The proposed reconstruction results in higher image quality and diagnostic rate, which may prevent the need for sedation or repeat patient scanning. Evaluation in a larger cohort of patients is now warranted. The motion correction algorithm is currently computationally expensive (~1 hour to reconstruct one short axis stack). Dedicated GPUs and parallel computing could be used to alleviate this. The method was demonstrated using free-breathing CINE images acquired with three signal averages, which is typically used for free-breathing CINE imaging. However, this technique can in theory be generalised to any number of signal averages. This technique may also be valuable for other sequences acquired under free-breathing conditions with multiple averages, such as for flow imaging.

Conclusion

A novel reconstruction technique based on iterative rejection of segmented k-space was developed for retrospective correction of respiratory motion in multiple average, free-breathing cine images.
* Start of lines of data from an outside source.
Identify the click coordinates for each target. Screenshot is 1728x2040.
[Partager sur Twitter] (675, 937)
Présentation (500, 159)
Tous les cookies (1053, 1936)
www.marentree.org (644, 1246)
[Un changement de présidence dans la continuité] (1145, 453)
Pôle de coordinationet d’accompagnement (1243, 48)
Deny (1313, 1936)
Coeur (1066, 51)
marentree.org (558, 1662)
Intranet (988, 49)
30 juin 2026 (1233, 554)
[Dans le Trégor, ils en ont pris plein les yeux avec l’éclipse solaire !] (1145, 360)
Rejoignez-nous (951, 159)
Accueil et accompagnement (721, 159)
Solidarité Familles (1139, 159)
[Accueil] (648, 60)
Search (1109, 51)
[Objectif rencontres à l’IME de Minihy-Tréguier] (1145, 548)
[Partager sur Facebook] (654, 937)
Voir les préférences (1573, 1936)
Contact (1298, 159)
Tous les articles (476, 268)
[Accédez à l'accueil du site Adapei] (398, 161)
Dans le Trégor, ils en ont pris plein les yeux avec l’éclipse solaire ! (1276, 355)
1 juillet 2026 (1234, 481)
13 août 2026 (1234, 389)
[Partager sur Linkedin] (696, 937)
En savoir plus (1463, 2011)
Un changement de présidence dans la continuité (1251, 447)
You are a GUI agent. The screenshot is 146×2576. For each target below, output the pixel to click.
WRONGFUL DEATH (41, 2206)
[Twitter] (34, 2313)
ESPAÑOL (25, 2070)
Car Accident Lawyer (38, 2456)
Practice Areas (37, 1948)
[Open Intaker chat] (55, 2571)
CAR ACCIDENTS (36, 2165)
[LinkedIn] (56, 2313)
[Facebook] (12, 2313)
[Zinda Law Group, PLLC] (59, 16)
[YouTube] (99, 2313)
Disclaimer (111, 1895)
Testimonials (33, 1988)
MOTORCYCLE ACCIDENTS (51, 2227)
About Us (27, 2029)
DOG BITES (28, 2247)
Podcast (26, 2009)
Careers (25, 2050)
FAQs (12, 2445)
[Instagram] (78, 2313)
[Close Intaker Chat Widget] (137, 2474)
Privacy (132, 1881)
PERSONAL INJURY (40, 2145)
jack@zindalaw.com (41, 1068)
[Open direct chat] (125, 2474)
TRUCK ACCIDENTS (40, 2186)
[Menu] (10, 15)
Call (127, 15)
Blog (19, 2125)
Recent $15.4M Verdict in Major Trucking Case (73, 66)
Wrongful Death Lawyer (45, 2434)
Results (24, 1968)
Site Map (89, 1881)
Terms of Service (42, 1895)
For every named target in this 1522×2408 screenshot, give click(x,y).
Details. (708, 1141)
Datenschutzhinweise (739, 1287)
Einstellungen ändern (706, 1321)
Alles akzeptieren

In comparison to standard signal averaging reconstruction, it provides higher sharpness, SNR, CNR, image quality, and rate of diagnostic quality images.

Acknowledgements

This work was supported by the Engineering and Physical Sciences Research Council (EPSRC), part of the EPSRC Doctoral Training Partnership (DTP) grant (EP/R513064/1), the British Heart Foundation (BHF) (PG/19/11/34243), the Wellcome EPSRC Centre for Medical Engineering at King’s College London (WT 203148/Z/16/Z), the National Institute for Health Research (NIHR) Biomedical Research Centre based at Guy’s and St Thomas’ National Health Service (NHS) Foundation Trust and King’s College London, and Siemens Healthineers. The views expressed are those of the authors and not necessarily those of the NHS, the NIHR or the Department of Health.